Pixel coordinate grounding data
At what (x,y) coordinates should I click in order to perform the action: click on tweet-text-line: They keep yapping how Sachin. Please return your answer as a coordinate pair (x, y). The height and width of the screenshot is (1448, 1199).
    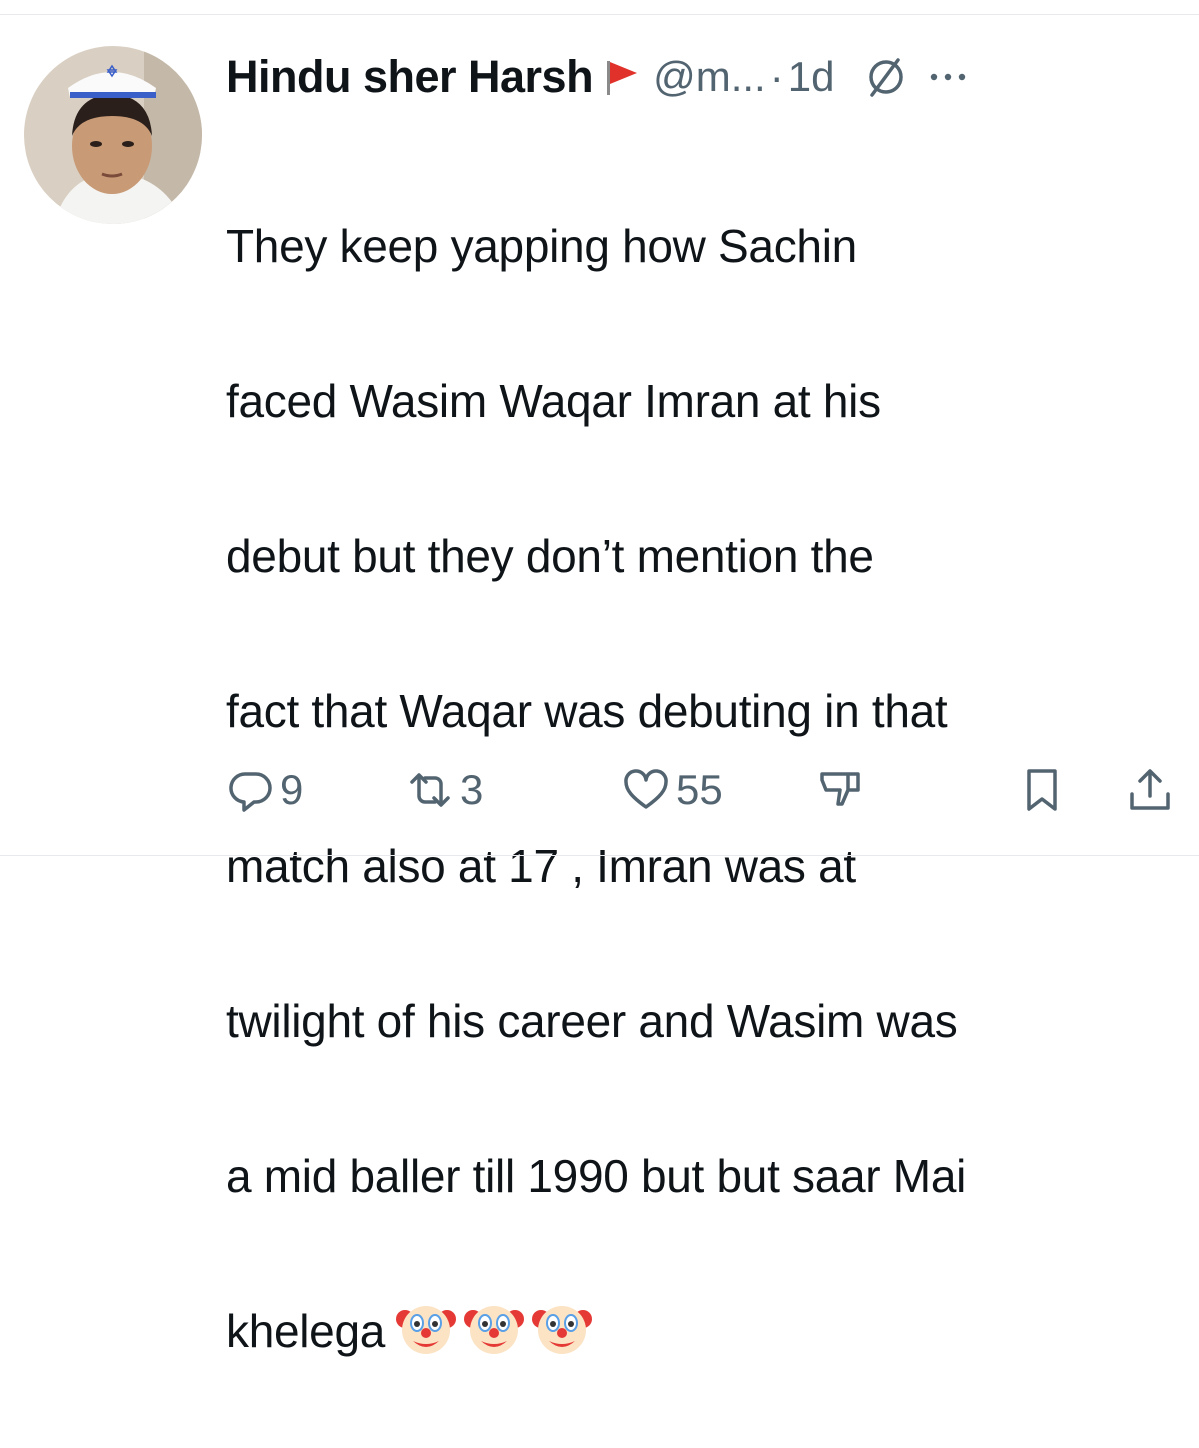
    Looking at the image, I should click on (542, 246).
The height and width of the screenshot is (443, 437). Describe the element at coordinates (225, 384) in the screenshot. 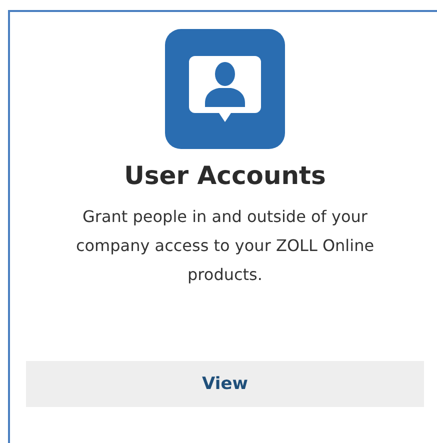

I see `view-button: View` at that location.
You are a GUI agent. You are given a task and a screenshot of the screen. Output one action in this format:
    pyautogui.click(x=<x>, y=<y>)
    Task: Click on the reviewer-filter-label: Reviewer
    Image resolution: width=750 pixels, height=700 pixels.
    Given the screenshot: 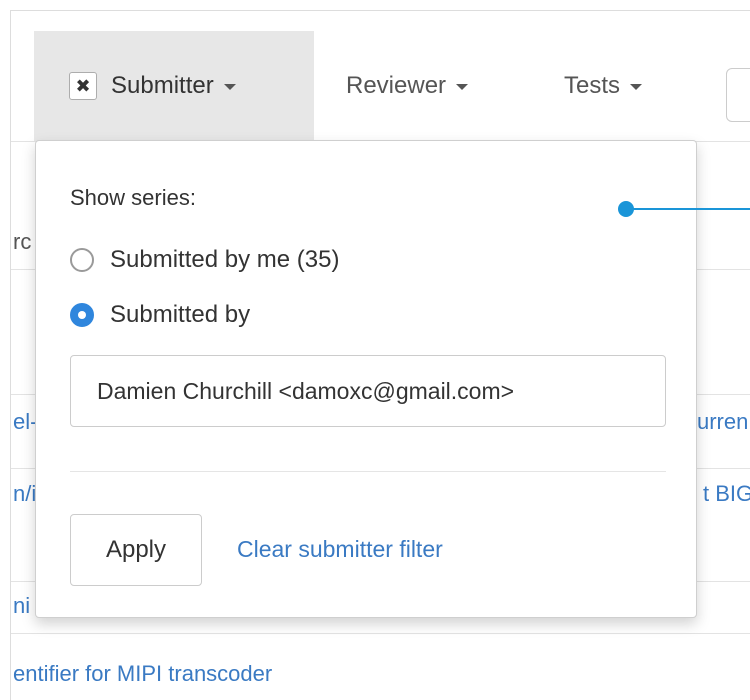 What is the action you would take?
    pyautogui.click(x=396, y=86)
    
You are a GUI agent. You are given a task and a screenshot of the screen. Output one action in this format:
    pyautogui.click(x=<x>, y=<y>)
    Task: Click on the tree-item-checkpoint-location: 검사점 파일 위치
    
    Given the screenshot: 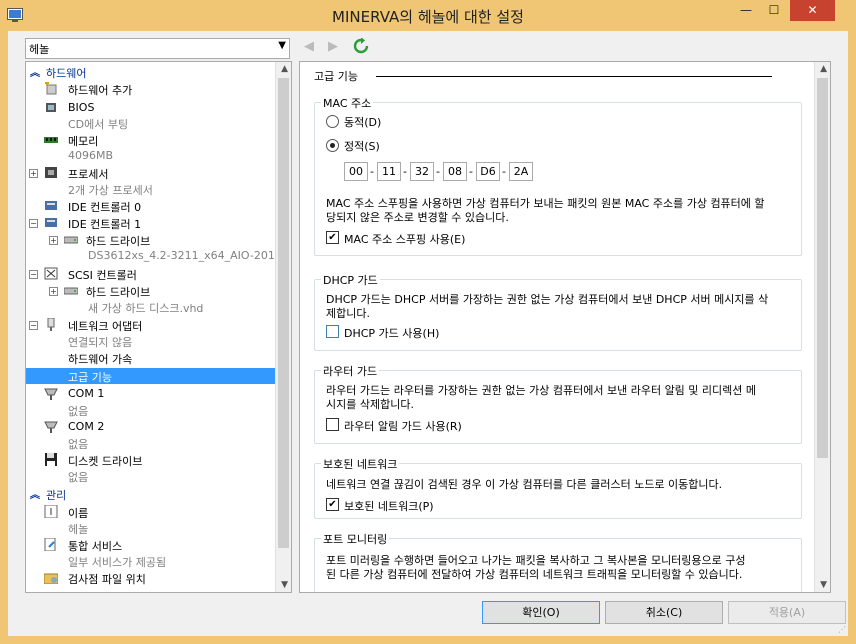 What is the action you would take?
    pyautogui.click(x=150, y=578)
    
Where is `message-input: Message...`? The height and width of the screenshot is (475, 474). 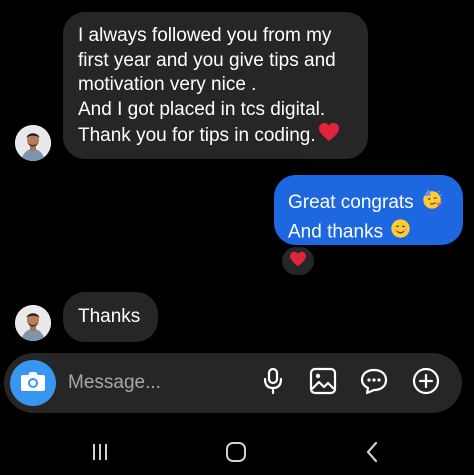
message-input: Message... is located at coordinates (114, 383).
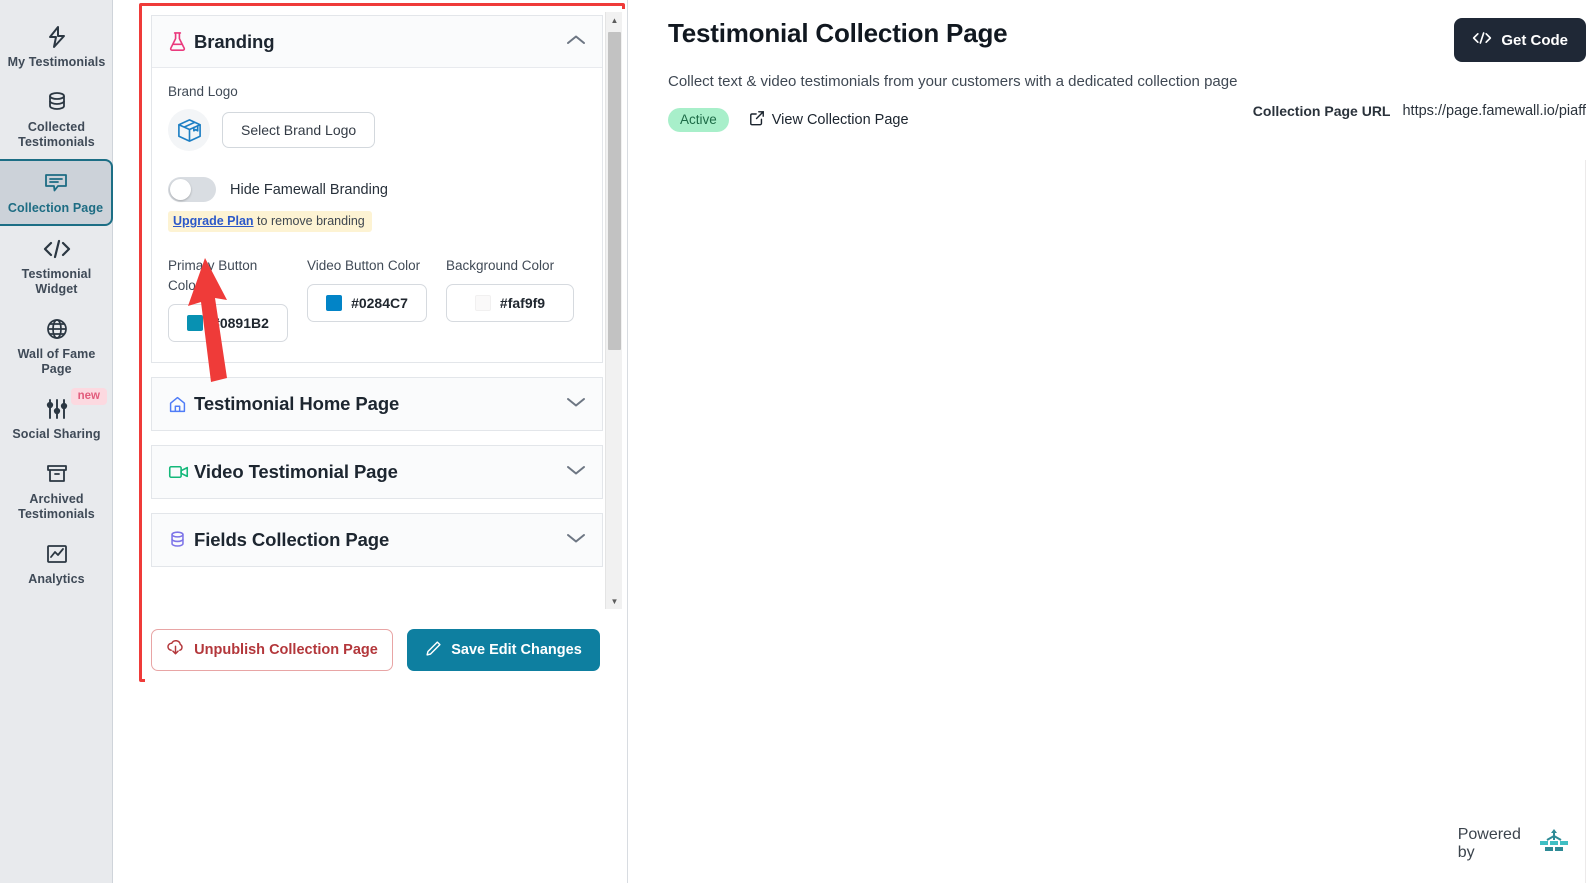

WHAT IS REQUIRED - Output the lines from the one containing "The height and width of the screenshot is (443, 437)." to the one containing "at that location.", both included, as a JSON list of strings with one string per line and blank lines omitted. Leave the pictures out of your answer.

RESPONSE -
[
  "The height and width of the screenshot is (443, 437). Describe the element at coordinates (225, 384) in the screenshot. ",
  "I see `view-button: View` at that location."
]